In a regular $n$-gon, we are allowed to connect any pair of non-adjacent points by a continuous curve. The curve cannot intersect any other curve or side except at endpoints, but can lie outside the polygon. What is the largest number of pairs that we can connect in this way?
If all curves are required to be segments (which would correspond to diagonals), it is known that after drawing $n-3$ diagonals, the polygon is divided into triangles and no further diagonal can be drawn.
On
If you can use curves outside of the polygon then the problem would be the same as joining non-adjacent vertices on a spherical polygon. You can do it on the "outside" and the "inside", and get a maximum of $2(n-3)$ joins and at that point the sphere is divided into topological triangles and no further join is possible.

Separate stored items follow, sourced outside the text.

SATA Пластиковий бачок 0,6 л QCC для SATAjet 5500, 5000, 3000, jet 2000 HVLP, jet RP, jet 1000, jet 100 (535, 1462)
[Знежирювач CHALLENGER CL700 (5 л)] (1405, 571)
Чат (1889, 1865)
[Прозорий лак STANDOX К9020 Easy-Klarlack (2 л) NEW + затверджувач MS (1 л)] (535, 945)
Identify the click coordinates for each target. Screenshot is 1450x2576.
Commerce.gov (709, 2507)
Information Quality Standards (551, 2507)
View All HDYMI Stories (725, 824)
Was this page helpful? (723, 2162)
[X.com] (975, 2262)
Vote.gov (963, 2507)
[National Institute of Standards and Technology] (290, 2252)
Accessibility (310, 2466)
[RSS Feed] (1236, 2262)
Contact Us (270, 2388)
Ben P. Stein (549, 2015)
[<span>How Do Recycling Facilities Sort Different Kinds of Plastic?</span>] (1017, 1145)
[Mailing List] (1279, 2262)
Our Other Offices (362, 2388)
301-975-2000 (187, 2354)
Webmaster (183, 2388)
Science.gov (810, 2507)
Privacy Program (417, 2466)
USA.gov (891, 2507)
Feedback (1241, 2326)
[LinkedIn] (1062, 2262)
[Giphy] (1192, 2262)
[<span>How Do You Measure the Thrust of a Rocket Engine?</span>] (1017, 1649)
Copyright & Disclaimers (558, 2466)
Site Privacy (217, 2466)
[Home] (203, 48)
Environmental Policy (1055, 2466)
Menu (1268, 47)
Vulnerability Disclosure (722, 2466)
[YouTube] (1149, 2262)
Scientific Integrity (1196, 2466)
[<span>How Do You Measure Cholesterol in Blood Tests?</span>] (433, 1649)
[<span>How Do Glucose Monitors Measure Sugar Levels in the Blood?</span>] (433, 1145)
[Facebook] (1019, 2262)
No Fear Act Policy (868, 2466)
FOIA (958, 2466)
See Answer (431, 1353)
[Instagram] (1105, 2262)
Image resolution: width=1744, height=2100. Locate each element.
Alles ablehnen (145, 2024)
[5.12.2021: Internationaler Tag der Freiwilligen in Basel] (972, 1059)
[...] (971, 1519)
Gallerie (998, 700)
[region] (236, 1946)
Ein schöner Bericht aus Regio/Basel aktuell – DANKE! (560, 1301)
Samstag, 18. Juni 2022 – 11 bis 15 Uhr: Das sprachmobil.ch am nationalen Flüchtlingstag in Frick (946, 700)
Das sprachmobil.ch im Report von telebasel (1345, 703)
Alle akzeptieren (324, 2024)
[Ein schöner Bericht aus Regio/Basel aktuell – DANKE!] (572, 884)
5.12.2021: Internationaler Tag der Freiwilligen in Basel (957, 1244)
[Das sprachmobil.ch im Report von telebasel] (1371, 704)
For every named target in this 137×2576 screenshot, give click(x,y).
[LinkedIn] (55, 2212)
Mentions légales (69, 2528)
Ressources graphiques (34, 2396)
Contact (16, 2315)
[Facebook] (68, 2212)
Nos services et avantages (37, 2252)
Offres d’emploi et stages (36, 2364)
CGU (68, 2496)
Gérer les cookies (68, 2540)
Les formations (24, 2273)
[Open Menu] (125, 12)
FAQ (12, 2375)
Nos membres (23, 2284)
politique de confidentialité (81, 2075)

You still have to use curves, as opposed to straight lines (i.e. geodesics/great circles), because sometimes the geodesic lines will be forced to cross. See Joseph O’Rourke's Computational Geometry Column 51 for an illustration of how geodesics don't work.
Here is a graph-theoretic proof that you can draw at most $2(n-3)$ diagonals. Let $G$ be a graph whose vertices are the $n$ vertices of the polygon and whose edges are the sides and the curves we draw. Suppose $G$ has $m$ edges (therefore, the number of diagonal curves drawn is $m-n$). Let $f$ denote the number of connected regions inside and outside the polygon (both bounded and unbounded regions).
Note that $G$ is a planar graph. By Euler's Formula, $$n-m+f=2\,.$$ Now, each connected region has a boundary formed by at least three edges. Each edge borders exactly two regions. Thus, $$3f\leq 2m\text{ or }f\leq \frac{2}{3}\,m\,.$$ Hence, $$2=n-m+f\leq n-m+\dfrac{2}{3}\,m=n-\frac13\,m\,.$$ This means $$m\leq 3(n-2)=3n-6\,.$$ Hence, $$m-n\leq (3n-6)-n=2n-6=2(n-3)\,.$$ It is easy to see that $2(n-3)$ segments can be drawn. See brainjam's answer for an example.